• **MATERIAL PROVIDED**
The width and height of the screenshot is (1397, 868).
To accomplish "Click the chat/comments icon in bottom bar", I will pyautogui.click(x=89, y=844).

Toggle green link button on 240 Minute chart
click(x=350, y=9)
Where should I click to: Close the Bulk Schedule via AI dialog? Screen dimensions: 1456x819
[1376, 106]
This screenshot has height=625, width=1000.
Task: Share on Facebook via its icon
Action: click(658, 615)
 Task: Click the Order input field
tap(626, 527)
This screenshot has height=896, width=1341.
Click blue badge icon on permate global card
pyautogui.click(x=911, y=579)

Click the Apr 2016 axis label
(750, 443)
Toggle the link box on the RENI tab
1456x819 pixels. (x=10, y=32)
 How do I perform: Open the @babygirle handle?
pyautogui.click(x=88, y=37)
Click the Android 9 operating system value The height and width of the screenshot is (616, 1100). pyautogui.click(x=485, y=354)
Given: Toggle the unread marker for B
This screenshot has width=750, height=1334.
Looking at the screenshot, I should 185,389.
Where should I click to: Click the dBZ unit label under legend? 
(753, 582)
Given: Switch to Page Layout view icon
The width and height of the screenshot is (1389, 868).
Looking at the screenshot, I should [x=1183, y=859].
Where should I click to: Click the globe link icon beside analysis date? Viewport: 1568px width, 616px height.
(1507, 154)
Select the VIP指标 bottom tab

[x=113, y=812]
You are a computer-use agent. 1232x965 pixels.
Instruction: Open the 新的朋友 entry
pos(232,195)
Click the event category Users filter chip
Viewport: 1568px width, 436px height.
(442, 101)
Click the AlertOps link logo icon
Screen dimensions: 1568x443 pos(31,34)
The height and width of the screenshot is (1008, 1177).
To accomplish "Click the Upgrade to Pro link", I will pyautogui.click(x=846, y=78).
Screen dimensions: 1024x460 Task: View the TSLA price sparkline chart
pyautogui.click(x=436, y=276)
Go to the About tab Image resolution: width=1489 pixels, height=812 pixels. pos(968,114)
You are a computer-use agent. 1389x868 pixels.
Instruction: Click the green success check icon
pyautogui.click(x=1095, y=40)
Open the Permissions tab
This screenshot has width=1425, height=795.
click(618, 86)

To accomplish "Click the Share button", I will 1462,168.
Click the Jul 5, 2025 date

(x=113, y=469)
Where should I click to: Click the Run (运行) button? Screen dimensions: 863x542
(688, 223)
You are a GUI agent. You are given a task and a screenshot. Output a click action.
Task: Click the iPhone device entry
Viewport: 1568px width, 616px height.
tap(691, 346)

• **WRITTEN PROBLEM**
Can you lay out every line of the listing above as a Markdown table with columns No. and Entry, numbering the rows and leaving out blank lines?

• **SOLUTION TO THIS TASK**
| No. | Entry |
|---|---|
| 1 | The width and height of the screenshot is (1397, 868). |
| 2 | To accomplish "Click the chat/comments icon in bottom bar", I will pyautogui.click(x=89, y=844). |
| 3 | Toggle green link button on 240 Minute chart |
| 4 | click(x=350, y=9) |
| 5 | Where should I click to: Close the Bulk Schedule via AI dialog? Screen dimensions: 1456x819 |
| 6 | [1376, 106] |
| 7 | This screenshot has height=625, width=1000. |
| 8 | Task: Share on Facebook via its icon |
| 9 | Action: click(658, 615) |
| 10 |  Task: Click the Order input field |
| 11 | tap(626, 527) |
| 12 | This screenshot has height=896, width=1341. |
| 13 | Click blue badge icon on permate global card |
| 14 | pyautogui.click(x=911, y=579) |
| 15 | Click the Apr 2016 axis label |
| 16 | (750, 443) |
| 17 | Toggle the link box on the RENI tab |
| 18 | 1456x819 pixels. (x=10, y=32) |
| 19 |  How do I perform: Open the @babygirle handle? |
| 20 | pyautogui.click(x=88, y=37) |
| 21 | Click the Android 9 operating system value The height and width of the screenshot is (616, 1100). pyautogui.click(x=485, y=354) |
| 22 | Given: Toggle the unread marker for B |
| 23 | This screenshot has width=750, height=1334. |
| 24 | Looking at the screenshot, I should 185,389. |
| 25 | Where should I click to: Click the dBZ unit label under legend?  |
| 26 | (753, 582) |
| 27 | Given: Switch to Page Layout view icon |
| 28 | The width and height of the screenshot is (1389, 868). |
| 29 | Looking at the screenshot, I should [x=1183, y=859]. |
| 30 | Where should I click to: Click the globe link icon beside analysis date? Viewport: 1568px width, 616px height. |
| 31 | (1507, 154) |
| 32 | Select the VIP指标 bottom tab |
| 33 | [x=113, y=812] |
| 34 | You are a computer-use agent. 1232x965 pixels. |
| 35 | Instruction: Open the 新的朋友 entry |
| 36 | pos(232,195) |
| 37 | Click the event category Users filter chip |
| 38 | Viewport: 1568px width, 436px height. |
| 39 | (442, 101) |
| 40 | Click the AlertOps link logo icon |
| 41 | Screen dimensions: 1568x443 pos(31,34) |
| 42 | The height and width of the screenshot is (1008, 1177). |
| 43 | To accomplish "Click the Upgrade to Pro link", I will pyautogui.click(x=846, y=78). |
| 44 | Screen dimensions: 1024x460 Task: View the TSLA price sparkline chart |
| 45 | pyautogui.click(x=436, y=276) |
| 46 | Go to the About tab Image resolution: width=1489 pixels, height=812 pixels. pos(968,114) |
| 47 | You are a computer-use agent. 1389x868 pixels. |
| 48 | Instruction: Click the green success check icon |
| 49 | pyautogui.click(x=1095, y=40) |
| 50 | Open the Permissions tab |
| 51 | This screenshot has width=1425, height=795. |
| 52 | click(618, 86) |
| 53 | To accomplish "Click the Share button", I will 1462,168. |
| 54 | Click the Jul 5, 2025 date |
| 55 | (x=113, y=469) |
| 56 | Where should I click to: Click the Run (运行) button? Screen dimensions: 863x542 |
| 57 | (688, 223) |
| 58 | You are a GUI agent. You are given a task and a screenshot. Output a click action. |
| 59 | Task: Click the iPhone device entry |
| 60 | Viewport: 1568px width, 616px height. |
| 61 | tap(691, 346) |